Probability – Variance of Sum of Numbers on Drawn Tickets

expected valueprobabilityvariance

$m$ tickets are drawn out of $n$ tickets which are numbered from $1$ to $n$. If $X$ denote the sum of the numbers on the tickets drawn. Find $V(X)$.

$X = X_1+X_2+\cdots+X_m$ , if $X_i$ can be treated as the $i$th number drawn.
Otherwise, $X_i$ can be treated as the indicator variable of the number $i=1,2,…,n$.

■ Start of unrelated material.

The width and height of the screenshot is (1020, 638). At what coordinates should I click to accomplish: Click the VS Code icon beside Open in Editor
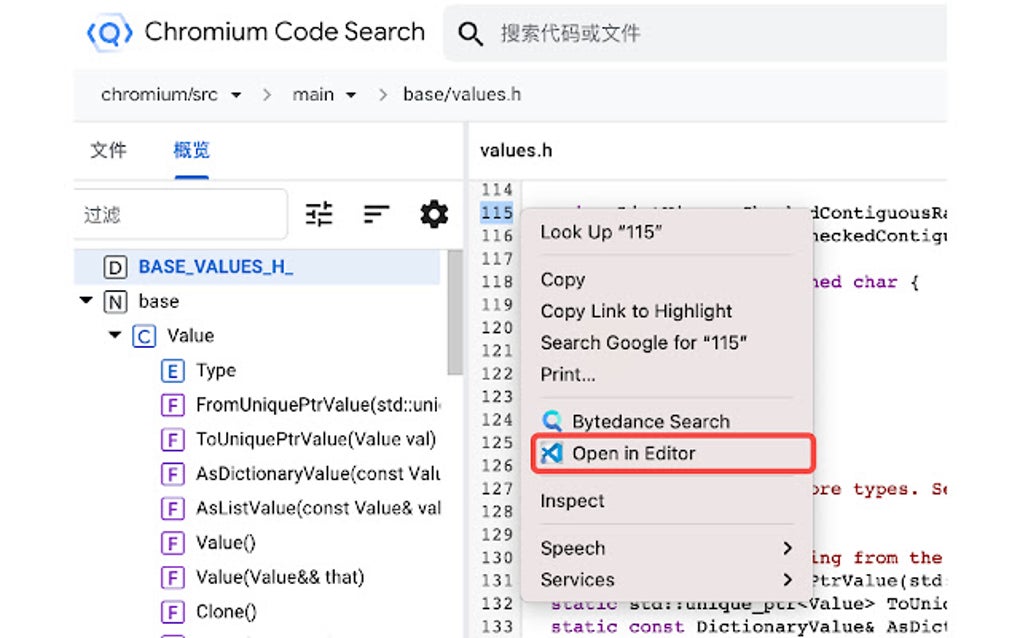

In either way, I am able to get expectation since dependence of variables does not matter. However, while calculating Variance, dependence does matter. While calculating $E(X_iX_j)$ the second draw is supposed to be dependent on the first draw since there is a constraint of the sum $X$.

Please answer.

Best Answer

Here is a slightly indirect way of obtaining the variance:

Let $X_k$ be the number on the $k$th ticket, $k=1,2,\ldots,m$.

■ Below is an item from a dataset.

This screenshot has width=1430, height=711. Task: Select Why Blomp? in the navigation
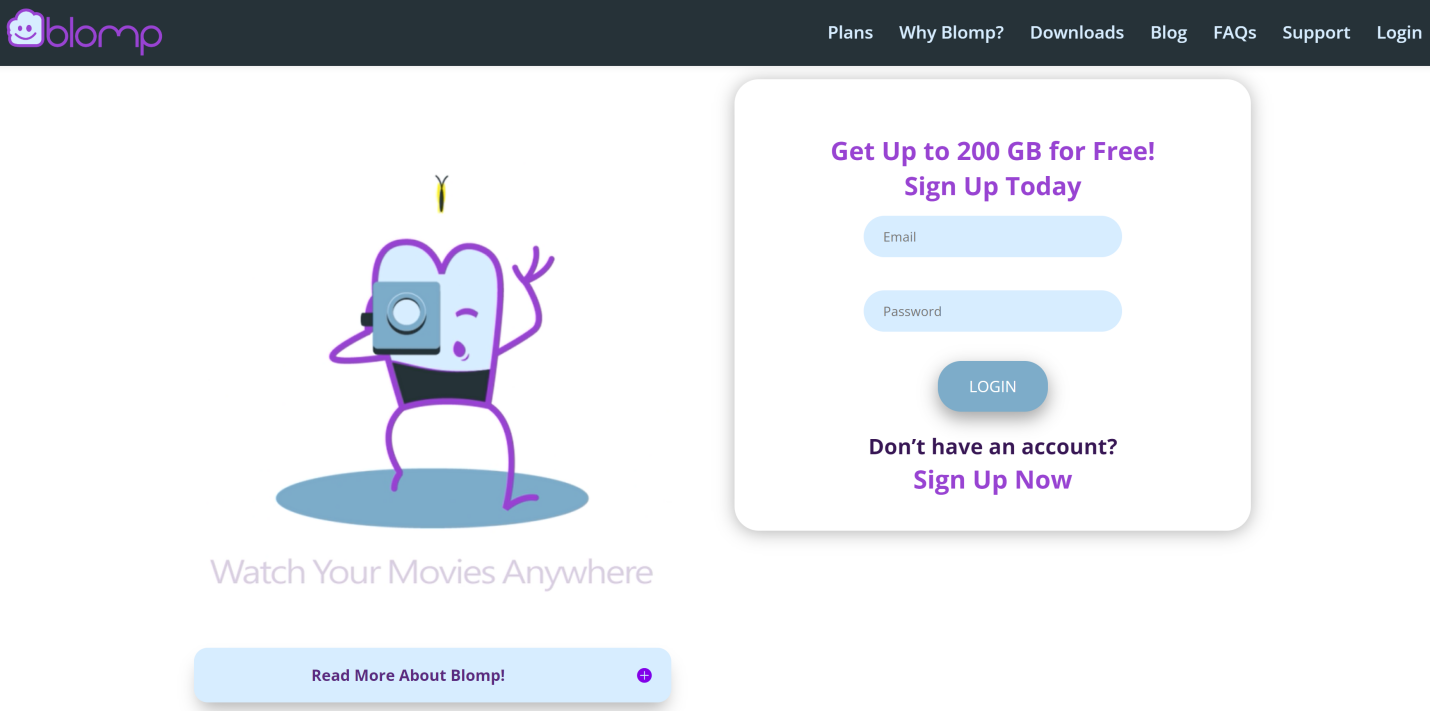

So we have a uniform distribution for the $X_k$'s, namely

$$ P(X_k=j)=\begin{cases}\frac{1}{n}&,\text{ if }j=1,2,\cdots,n\\\\\,0&,\text{ otherwise }\end{cases}$$

So,

\begin{align} \operatorname{Var}(X_k)&=E(X_k^2)-(E(X_k))^2 \\\\&=\frac{n^2-1}{12}=\sigma^2\,,\text{ say } \end{align}

If the correlation between $X_i$ and $X_j$ $\,(i\ne j)$ be $\rho$, then $$\rho=\dfrac{\text{Cov}(X_i,X_j)}{\sigma^2}$$

You are looking for \begin{align}\operatorname{Var}(X)&=\operatorname{Var}\left(\sum_{k=1}^m X_k\right)\\&=\sum_{k=1}^m \operatorname{Var}(X_k)+2\sum_{i<j}\text{Cov}(X_i,X_j)\\&=m\sigma^2+2\binom{m}{2}\rho\sigma^2 \\&=m\sigma^2(1+(m-1)\rho)\tag{1}\end{align}

Now note that the joint distribution of $(X_i,X_j)\,,i\ne j$ is independent of $m$.

So we see that

\begin{align} \operatorname{Var}\left(\sum_{k=1}^{\color{red}{n}}X_k\right)&=\operatorname{Var}(\text{constant})=0 \\&\implies\color{red}{n}\sigma^2(1+(\color{red}{n}-1)\rho)=0 \\&\implies\rho=\frac{1}{1-n} \end{align}

Substituting this value of $\rho$ and the value of $\sigma^2$ in $(1)$, we finally get the variance of $X$ as

$$\operatorname{Var}(X)=\frac{m(n+1)(n-m)}{12}$$